▸ **EXERCISE PROMPT**
Reproduce everything in the listing from the line containing "You are a computer-use" down to the end, requests included, but multiply each coordinate in the answers by 0.75 and round to whole numbers, with halves rounded up. Leave the pictures out of your answer.

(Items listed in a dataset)
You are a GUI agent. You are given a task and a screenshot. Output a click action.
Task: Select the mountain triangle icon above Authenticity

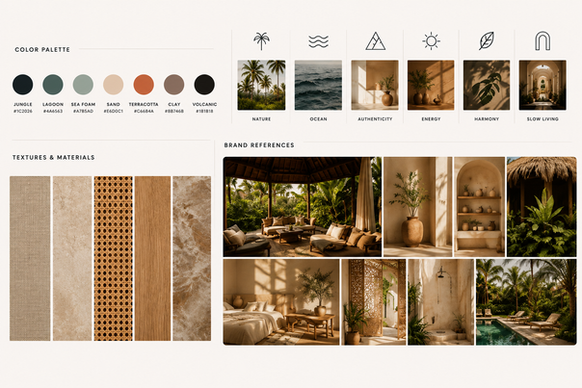click(375, 41)
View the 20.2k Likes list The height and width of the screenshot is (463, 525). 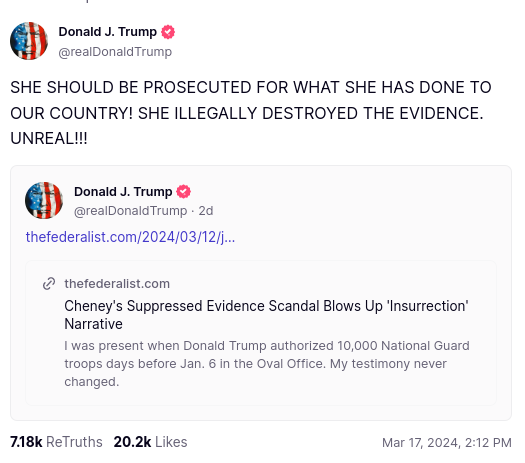tap(150, 442)
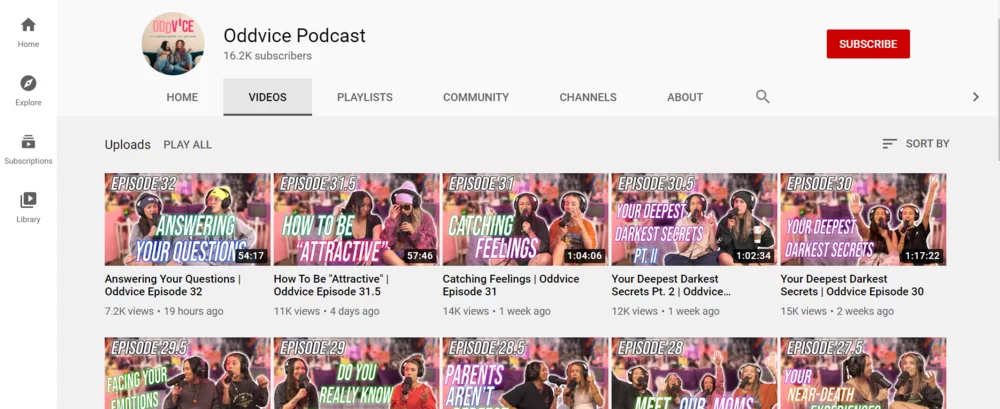Screen dimensions: 1000x409
Task: Click the Play All link
Action: pos(187,145)
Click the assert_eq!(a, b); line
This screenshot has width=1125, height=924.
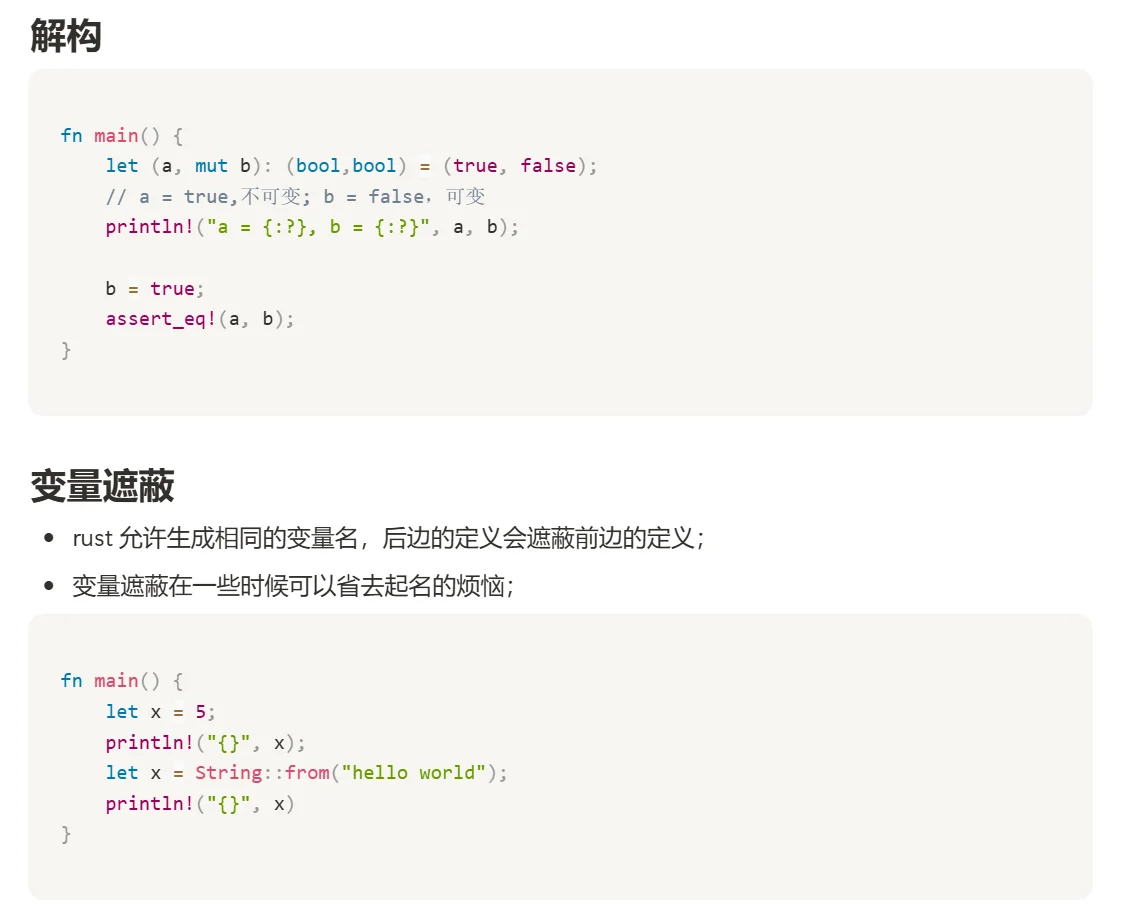click(x=199, y=319)
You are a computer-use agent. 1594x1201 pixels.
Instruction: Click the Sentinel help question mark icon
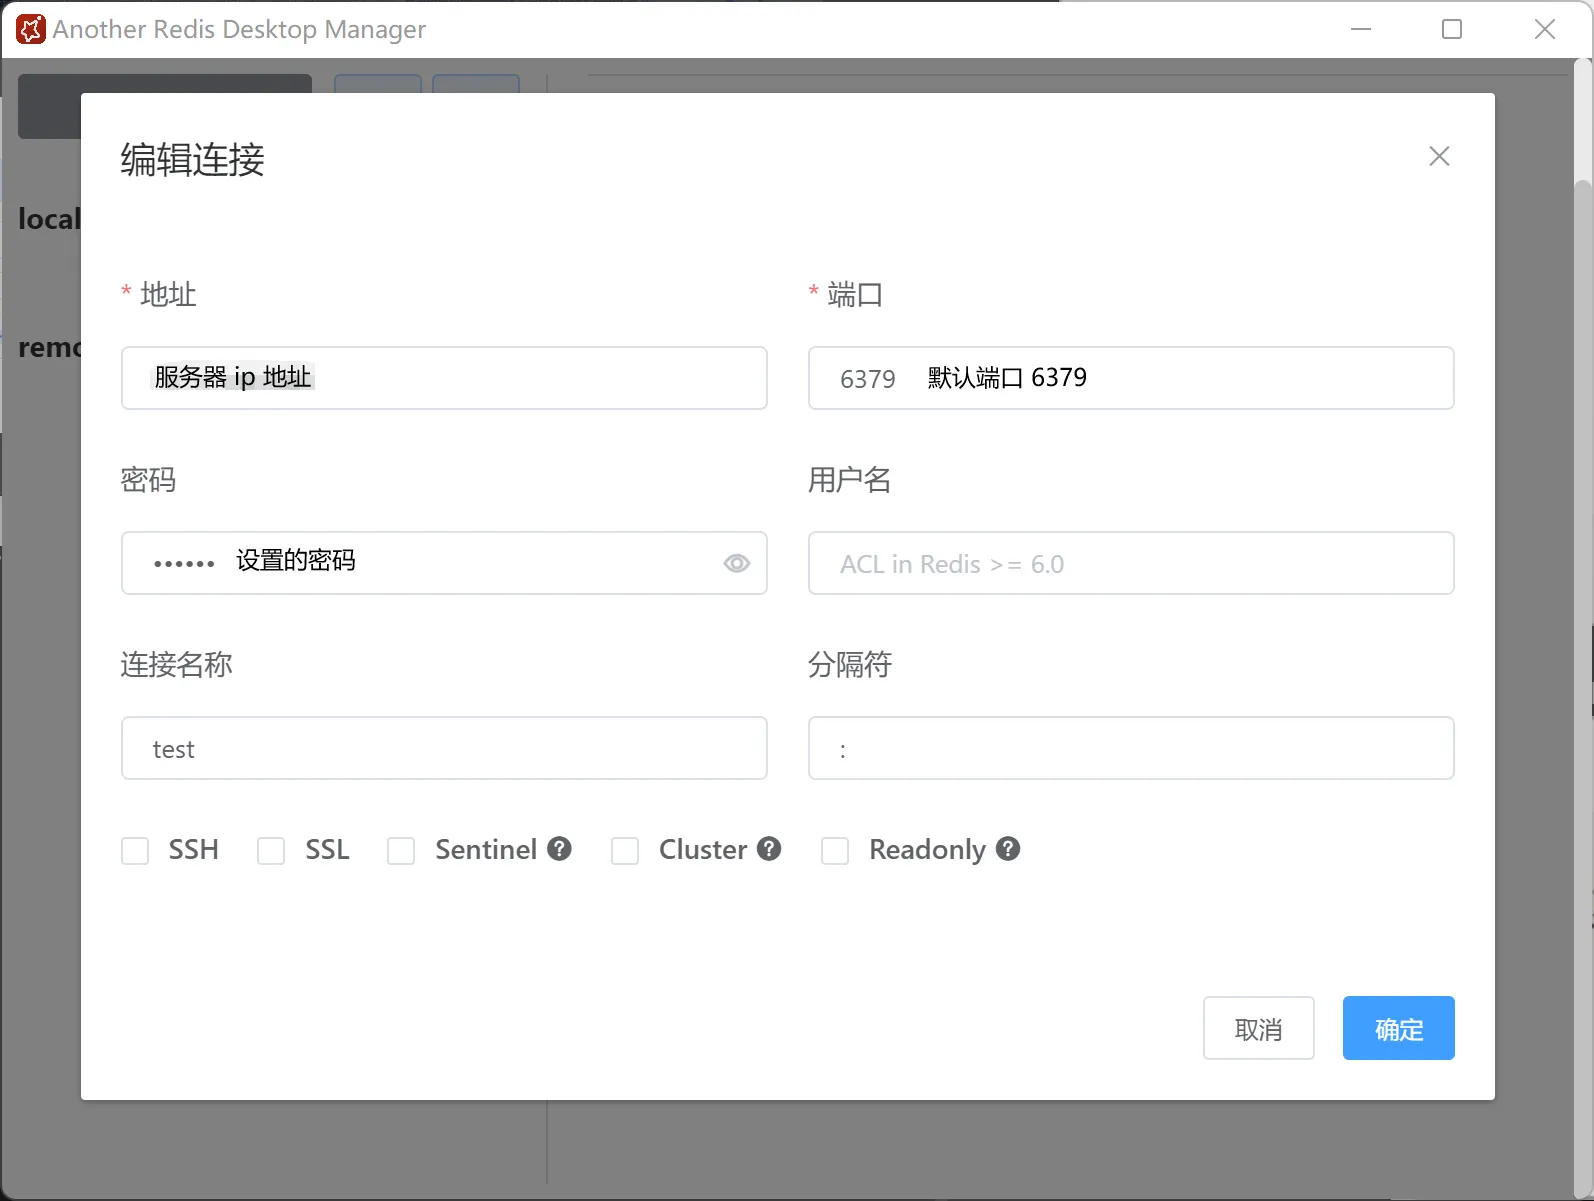click(x=560, y=849)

▸ **RESULT OF THE EXERCISE**
You are a computer-use agent. 1594x1201 pixels.
Instruction: Click the Sentinel help question mark icon
click(x=420, y=637)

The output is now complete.